> Input records:

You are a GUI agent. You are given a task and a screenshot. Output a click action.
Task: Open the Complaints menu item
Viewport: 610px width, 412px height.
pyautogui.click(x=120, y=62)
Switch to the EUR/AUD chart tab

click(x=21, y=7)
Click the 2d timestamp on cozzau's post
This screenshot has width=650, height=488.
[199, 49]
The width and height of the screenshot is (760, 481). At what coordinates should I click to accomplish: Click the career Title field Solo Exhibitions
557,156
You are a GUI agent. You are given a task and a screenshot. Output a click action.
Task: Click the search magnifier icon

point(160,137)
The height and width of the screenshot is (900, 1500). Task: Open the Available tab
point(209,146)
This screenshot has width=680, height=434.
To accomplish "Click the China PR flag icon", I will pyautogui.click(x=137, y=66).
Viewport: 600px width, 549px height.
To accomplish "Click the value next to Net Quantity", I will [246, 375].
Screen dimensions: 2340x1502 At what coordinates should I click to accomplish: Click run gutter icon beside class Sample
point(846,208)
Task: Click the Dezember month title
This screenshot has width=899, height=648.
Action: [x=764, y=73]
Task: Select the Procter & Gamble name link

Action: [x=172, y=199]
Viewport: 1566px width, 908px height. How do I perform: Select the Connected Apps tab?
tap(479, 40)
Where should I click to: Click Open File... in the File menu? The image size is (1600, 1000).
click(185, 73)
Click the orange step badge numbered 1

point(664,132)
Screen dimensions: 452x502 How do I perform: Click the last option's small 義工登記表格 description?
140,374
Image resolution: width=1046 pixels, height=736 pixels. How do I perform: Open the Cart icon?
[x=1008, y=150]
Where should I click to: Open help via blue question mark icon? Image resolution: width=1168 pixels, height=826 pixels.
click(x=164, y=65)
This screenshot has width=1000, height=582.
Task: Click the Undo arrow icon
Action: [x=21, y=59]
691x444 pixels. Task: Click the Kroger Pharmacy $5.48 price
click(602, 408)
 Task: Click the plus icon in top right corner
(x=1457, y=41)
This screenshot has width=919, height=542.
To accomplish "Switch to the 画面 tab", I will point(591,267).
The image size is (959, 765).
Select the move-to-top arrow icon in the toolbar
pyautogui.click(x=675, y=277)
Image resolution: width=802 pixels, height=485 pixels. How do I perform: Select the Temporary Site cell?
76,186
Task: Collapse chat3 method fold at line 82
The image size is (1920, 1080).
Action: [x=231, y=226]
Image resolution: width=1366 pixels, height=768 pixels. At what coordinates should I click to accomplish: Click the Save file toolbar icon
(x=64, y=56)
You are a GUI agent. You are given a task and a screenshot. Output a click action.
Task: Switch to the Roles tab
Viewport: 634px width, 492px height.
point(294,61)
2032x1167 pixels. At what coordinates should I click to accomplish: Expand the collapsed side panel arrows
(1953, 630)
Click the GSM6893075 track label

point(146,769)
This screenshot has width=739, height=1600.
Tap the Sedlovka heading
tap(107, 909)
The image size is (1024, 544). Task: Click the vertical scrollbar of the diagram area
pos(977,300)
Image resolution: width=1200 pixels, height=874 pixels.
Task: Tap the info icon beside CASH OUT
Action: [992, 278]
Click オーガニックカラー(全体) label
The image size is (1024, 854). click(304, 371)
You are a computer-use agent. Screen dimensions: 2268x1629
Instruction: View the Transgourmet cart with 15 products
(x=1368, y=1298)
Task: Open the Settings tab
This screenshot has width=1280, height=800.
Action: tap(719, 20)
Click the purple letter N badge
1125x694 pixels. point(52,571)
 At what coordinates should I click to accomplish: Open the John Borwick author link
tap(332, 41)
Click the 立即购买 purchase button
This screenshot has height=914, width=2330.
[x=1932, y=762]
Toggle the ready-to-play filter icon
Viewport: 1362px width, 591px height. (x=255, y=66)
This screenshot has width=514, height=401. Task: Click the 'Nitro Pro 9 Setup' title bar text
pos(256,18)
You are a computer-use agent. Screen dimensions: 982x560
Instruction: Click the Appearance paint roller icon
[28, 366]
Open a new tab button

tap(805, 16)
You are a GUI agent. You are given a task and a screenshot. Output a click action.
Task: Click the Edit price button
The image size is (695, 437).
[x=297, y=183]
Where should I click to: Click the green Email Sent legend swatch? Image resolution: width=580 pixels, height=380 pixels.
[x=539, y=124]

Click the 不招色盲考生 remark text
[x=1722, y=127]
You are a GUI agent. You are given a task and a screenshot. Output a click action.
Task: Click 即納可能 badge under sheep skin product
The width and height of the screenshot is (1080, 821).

> What to produce: Reproduce all of the material above, swapping each occurrence of "GUI agent" for "GUI assistant" and leaving every other character as it is.

> Worked answer:
You are a GUI assistant. You are given a task and a screenshot. Output a click action.
Task: Open the Complaints menu item
Viewport: 610px width, 412px height.
pyautogui.click(x=120, y=62)
Switch to the EUR/AUD chart tab

click(x=21, y=7)
Click the 2d timestamp on cozzau's post
This screenshot has width=650, height=488.
[199, 49]
The width and height of the screenshot is (760, 481). At what coordinates should I click to accomplish: Click the career Title field Solo Exhibitions
557,156
You are a GUI assistant. You are given a task and a screenshot. Output a click action.
Task: Click the search magnifier icon

point(160,137)
The height and width of the screenshot is (900, 1500). Task: Open the Available tab
point(209,146)
This screenshot has width=680, height=434.
To accomplish "Click the China PR flag icon", I will pyautogui.click(x=137, y=66).
Viewport: 600px width, 549px height.
To accomplish "Click the value next to Net Quantity", I will [246, 375].
Screen dimensions: 2340x1502 At what coordinates should I click to accomplish: Click run gutter icon beside class Sample
point(846,208)
Task: Click the Dezember month title
This screenshot has width=899, height=648.
Action: [x=764, y=73]
Task: Select the Procter & Gamble name link

Action: [x=172, y=199]
Viewport: 1566px width, 908px height. How do I perform: Select the Connected Apps tab?
tap(479, 40)
Where should I click to: Click Open File... in the File menu? The image size is (1600, 1000).
click(185, 73)
Click the orange step badge numbered 1

point(664,132)
Screen dimensions: 452x502 How do I perform: Click the last option's small 義工登記表格 description?
140,374
Image resolution: width=1046 pixels, height=736 pixels. How do I perform: Open the Cart icon?
[x=1008, y=150]
Where should I click to: Open help via blue question mark icon? Image resolution: width=1168 pixels, height=826 pixels.
click(x=164, y=65)
This screenshot has width=1000, height=582.
Task: Click the Undo arrow icon
Action: [x=21, y=59]
691x444 pixels. Task: Click the Kroger Pharmacy $5.48 price
click(602, 408)
 Task: Click the plus icon in top right corner
(x=1457, y=41)
This screenshot has width=919, height=542.
To accomplish "Switch to the 画面 tab", I will point(591,267).
The image size is (959, 765).
Select the move-to-top arrow icon in the toolbar
pyautogui.click(x=675, y=277)
Image resolution: width=802 pixels, height=485 pixels. How do I perform: Select the Temporary Site cell?
76,186
Task: Collapse chat3 method fold at line 82
The image size is (1920, 1080).
Action: [x=231, y=226]
Image resolution: width=1366 pixels, height=768 pixels. At what coordinates should I click to accomplish: Click the Save file toolbar icon
(x=64, y=56)
You are a GUI assistant. You are given a task and a screenshot. Output a click action.
Task: Switch to the Roles tab
Viewport: 634px width, 492px height.
point(294,61)
2032x1167 pixels. At what coordinates should I click to accomplish: Expand the collapsed side panel arrows
(1953, 630)
Click the GSM6893075 track label

point(146,769)
This screenshot has width=739, height=1600.
Tap the Sedlovka heading
tap(107, 909)
The image size is (1024, 544). Task: Click the vertical scrollbar of the diagram area
pos(977,300)
Image resolution: width=1200 pixels, height=874 pixels.
Task: Tap the info icon beside CASH OUT
Action: [992, 278]
Click オーガニックカラー(全体) label
The image size is (1024, 854). click(304, 371)
You are a computer-use agent. Screen dimensions: 2268x1629
Instruction: View the Transgourmet cart with 15 products
(x=1368, y=1298)
Task: Open the Settings tab
This screenshot has width=1280, height=800.
Action: tap(719, 20)
Click the purple letter N badge
1125x694 pixels. point(52,571)
 At what coordinates should I click to accomplish: Open the John Borwick author link
tap(332, 41)
Click the 立即购买 purchase button
This screenshot has height=914, width=2330.
[x=1932, y=762]
Toggle the ready-to-play filter icon
Viewport: 1362px width, 591px height. (x=255, y=66)
This screenshot has width=514, height=401. Task: Click the 'Nitro Pro 9 Setup' title bar text
pos(256,18)
You are a computer-use agent. Screen dimensions: 982x560
Instruction: Click the Appearance paint roller icon
[28, 366]
Open a new tab button

tap(805, 16)
You are a GUI assistant. You are given a task and a screenshot. Output a click action.
Task: Click the Edit price button
The image size is (695, 437).
[x=297, y=183]
Where should I click to: Click the green Email Sent legend swatch? Image resolution: width=580 pixels, height=380 pixels.
[x=539, y=124]

Click the 不招色盲考生 remark text
[x=1722, y=127]
You are a GUI assistant. You are given a task and a screenshot. Output a click action.
Task: Click 即納可能 badge under sheep skin product
The width and height of the screenshot is (1080, 821).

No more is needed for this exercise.